Top of INPUT DATA

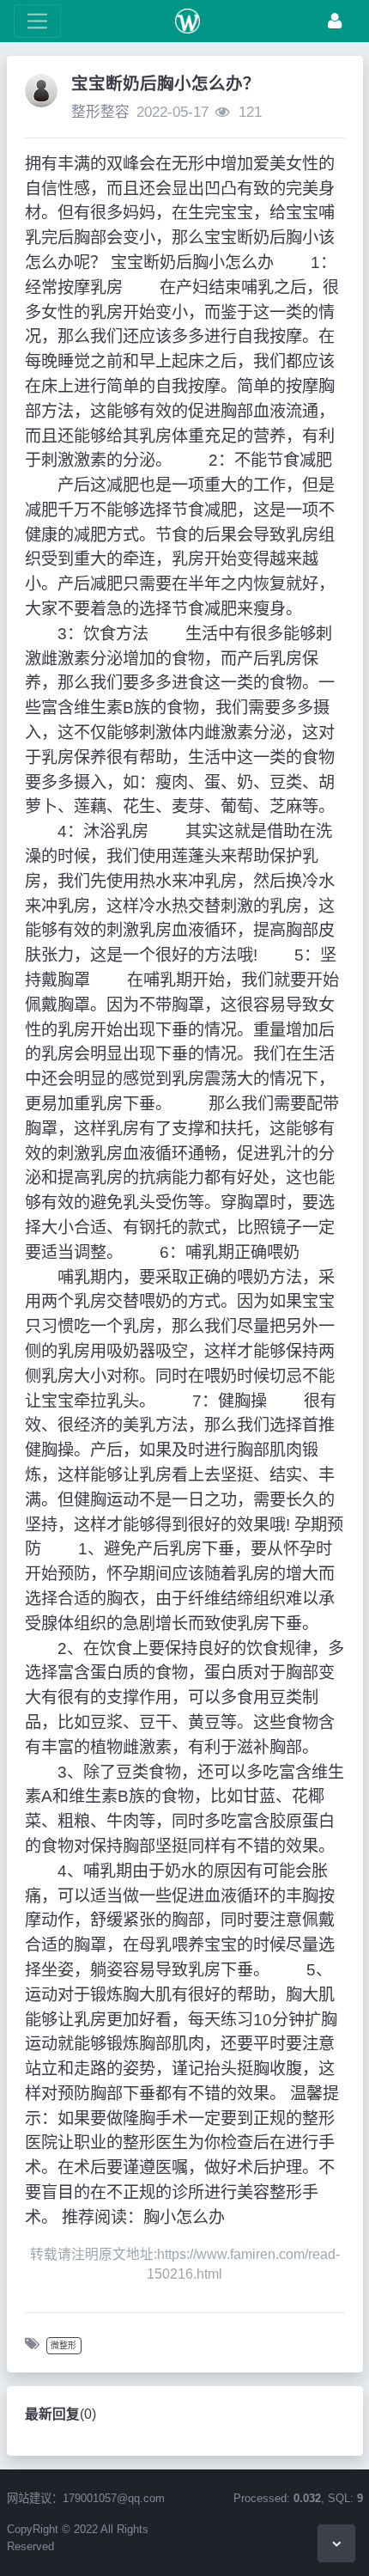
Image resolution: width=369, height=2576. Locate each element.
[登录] (334, 21)
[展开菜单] (37, 21)
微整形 (63, 2345)
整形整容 (100, 112)
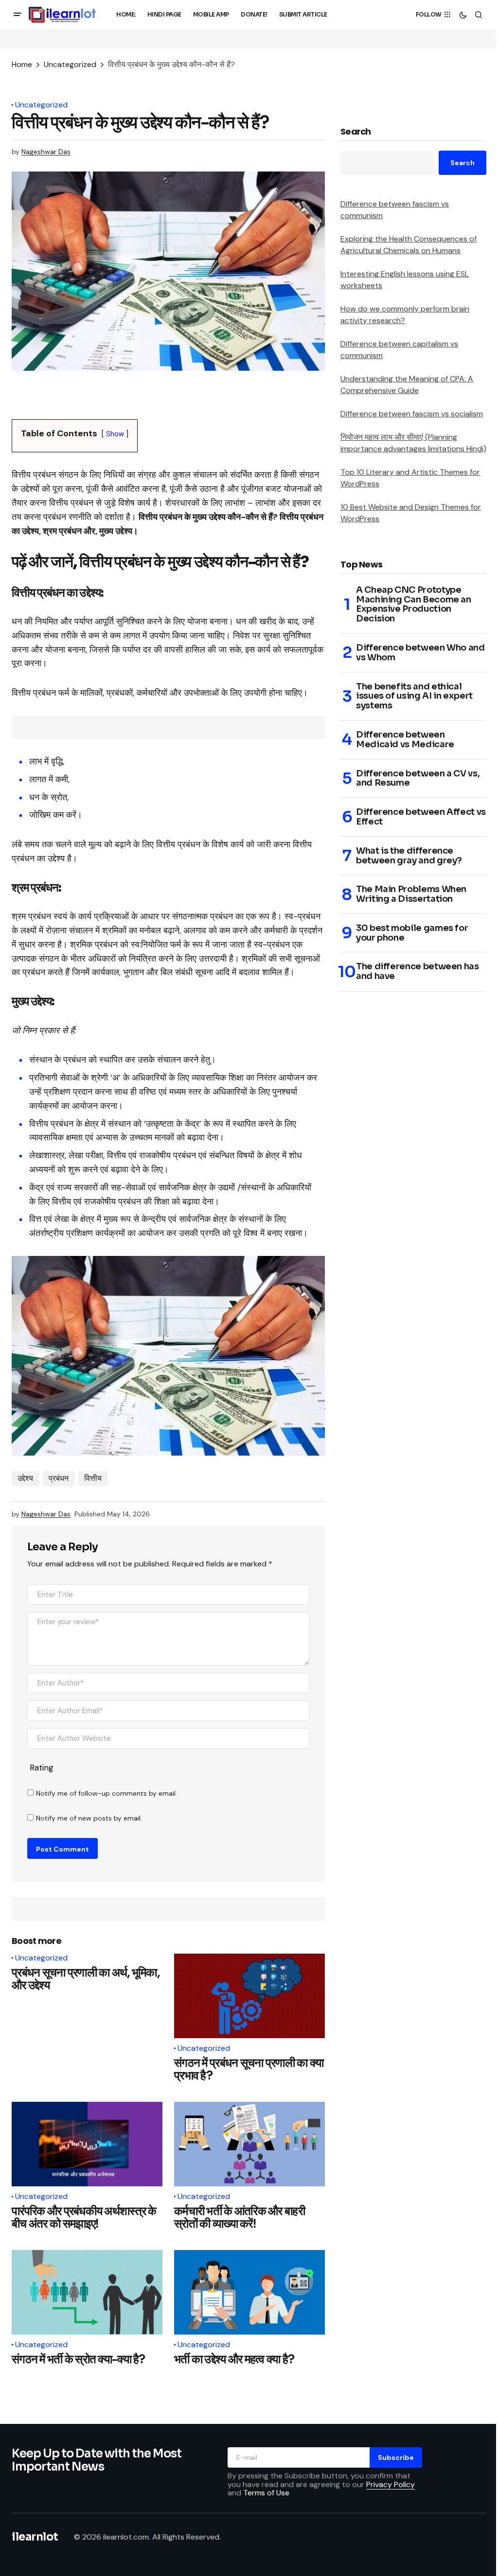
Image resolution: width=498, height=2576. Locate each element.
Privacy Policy (390, 2484)
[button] (17, 14)
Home (22, 64)
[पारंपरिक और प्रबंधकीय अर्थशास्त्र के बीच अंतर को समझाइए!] (87, 2144)
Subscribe (396, 2457)
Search (355, 132)
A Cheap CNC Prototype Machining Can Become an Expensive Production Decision (413, 604)
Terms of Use (266, 2493)
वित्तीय (93, 1478)
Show (115, 433)
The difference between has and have (417, 971)
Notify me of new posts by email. (89, 1818)
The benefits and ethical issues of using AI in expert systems (414, 696)
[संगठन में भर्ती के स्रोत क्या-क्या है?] (87, 2292)
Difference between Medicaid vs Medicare (405, 740)
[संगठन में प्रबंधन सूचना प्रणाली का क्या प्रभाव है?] (249, 1996)
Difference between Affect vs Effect (421, 817)
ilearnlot (35, 2536)
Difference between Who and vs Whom (420, 653)
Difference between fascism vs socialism (411, 414)
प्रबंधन (59, 1478)
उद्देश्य (25, 1478)
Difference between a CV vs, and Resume (418, 779)
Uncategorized (70, 64)
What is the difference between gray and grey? (409, 856)
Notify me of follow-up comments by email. (106, 1793)
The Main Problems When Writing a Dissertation (411, 894)
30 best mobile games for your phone (412, 933)
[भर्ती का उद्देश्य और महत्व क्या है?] (249, 2292)
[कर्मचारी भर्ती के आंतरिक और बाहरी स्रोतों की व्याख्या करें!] (249, 2144)
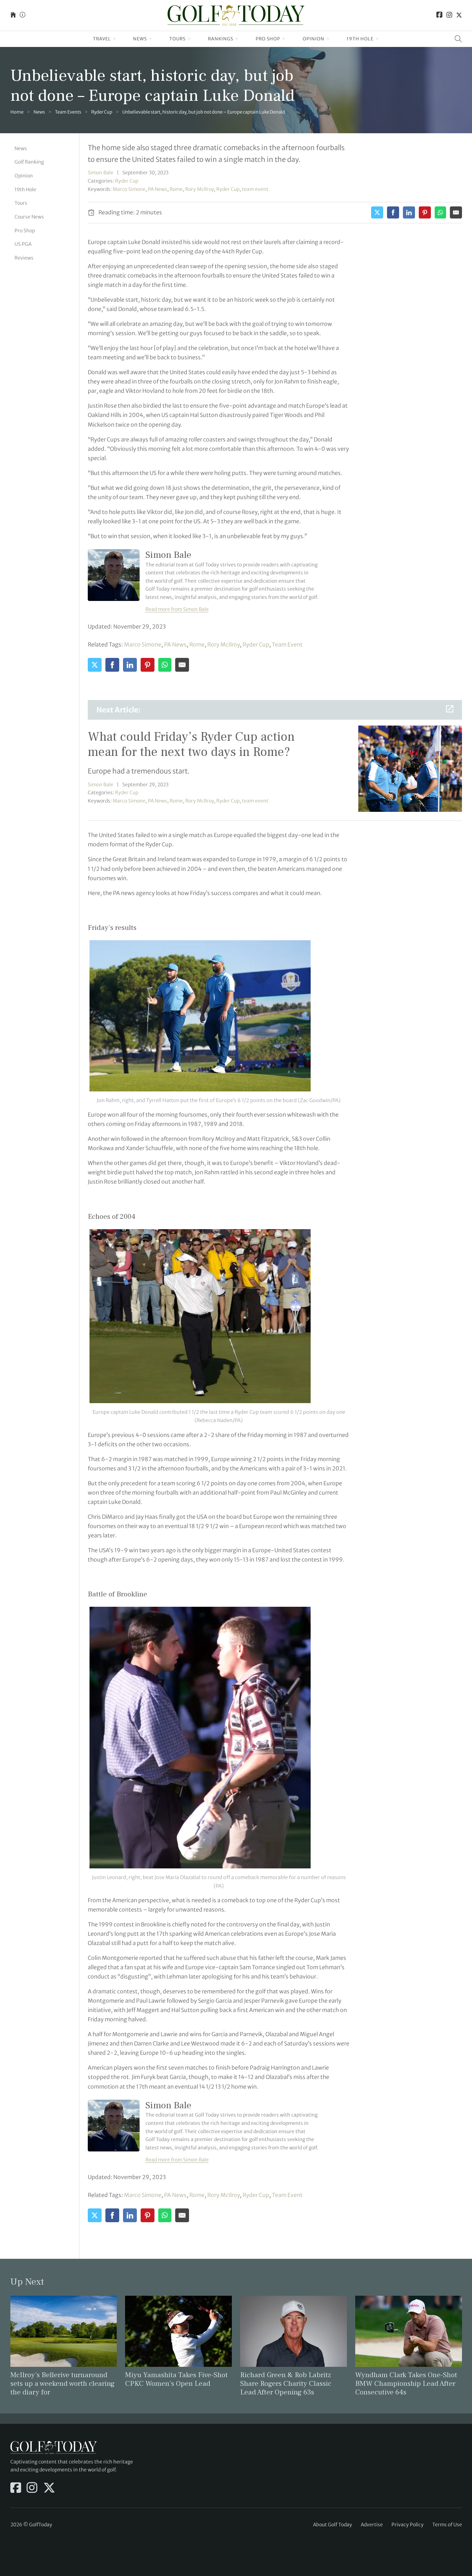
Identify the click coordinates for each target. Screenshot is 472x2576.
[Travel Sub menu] (114, 39)
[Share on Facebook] (393, 212)
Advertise (372, 2524)
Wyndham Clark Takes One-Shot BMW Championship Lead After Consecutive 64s (406, 2383)
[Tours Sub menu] (189, 39)
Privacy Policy (407, 2524)
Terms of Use (447, 2524)
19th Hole (360, 39)
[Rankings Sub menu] (237, 39)
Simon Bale (100, 172)
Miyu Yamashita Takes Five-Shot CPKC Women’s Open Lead (176, 2379)
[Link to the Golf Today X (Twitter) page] (459, 15)
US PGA (23, 244)
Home (16, 112)
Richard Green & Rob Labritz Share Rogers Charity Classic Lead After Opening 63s (285, 2383)
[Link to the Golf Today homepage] (13, 15)
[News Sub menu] (150, 39)
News (140, 39)
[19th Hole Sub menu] (377, 39)
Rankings (220, 39)
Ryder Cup (101, 112)
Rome (176, 189)
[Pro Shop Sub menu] (284, 39)
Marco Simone (129, 189)
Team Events (68, 112)
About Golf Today (332, 2524)
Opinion (313, 39)
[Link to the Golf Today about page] (22, 15)
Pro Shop (268, 39)
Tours (177, 39)
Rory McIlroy (199, 189)
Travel (102, 39)
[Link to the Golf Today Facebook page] (439, 15)
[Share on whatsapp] (440, 212)
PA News (157, 189)
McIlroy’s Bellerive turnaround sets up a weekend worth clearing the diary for (62, 2383)
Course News (29, 217)
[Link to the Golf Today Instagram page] (449, 15)
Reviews (24, 258)
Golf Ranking (29, 162)
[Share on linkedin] (409, 212)
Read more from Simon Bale (177, 609)
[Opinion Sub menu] (328, 39)
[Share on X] (377, 212)
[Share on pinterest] (425, 212)
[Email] (456, 212)
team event (255, 189)
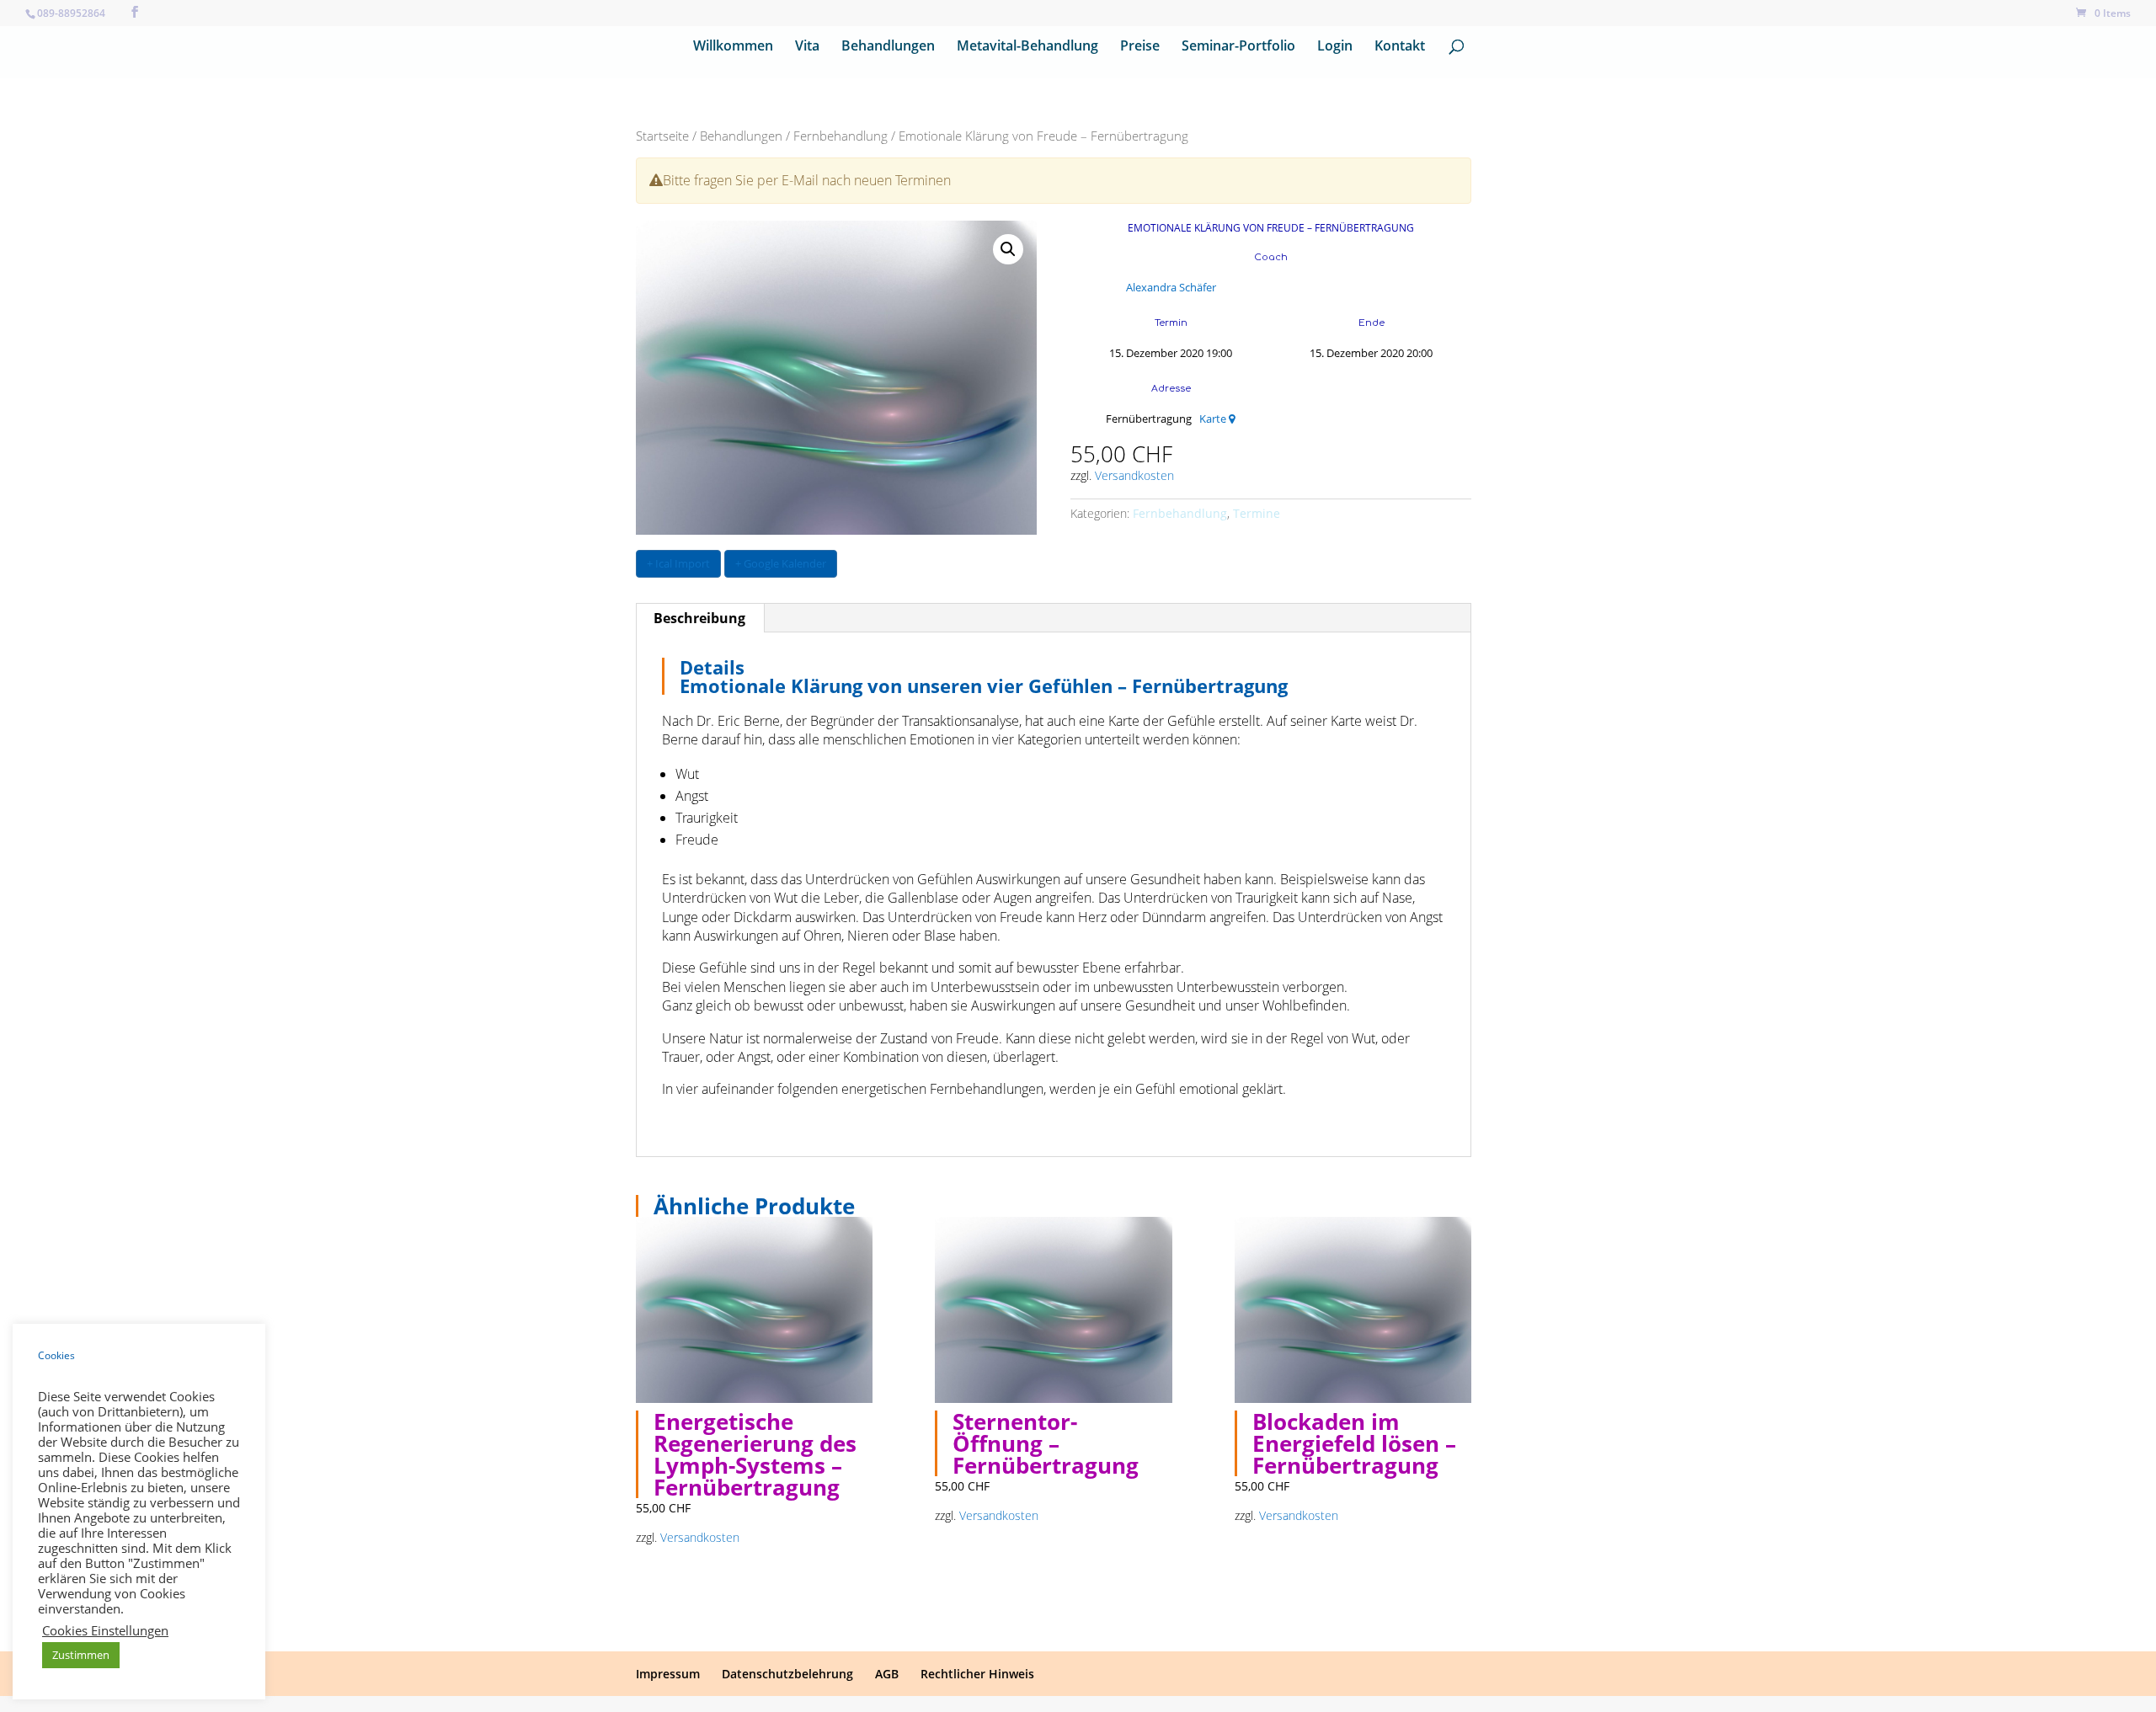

Bottom of INPUT DATA

### EXERCISE BRIEF
An answer is complete only when it holds every line above containing the string "McIlroy".

### RESULT OF THIS TASK
Rory McIlroy (199, 189)
McIlroy’s Bellerive turnaround sets up a weekend worth clearing the diary for (62, 2383)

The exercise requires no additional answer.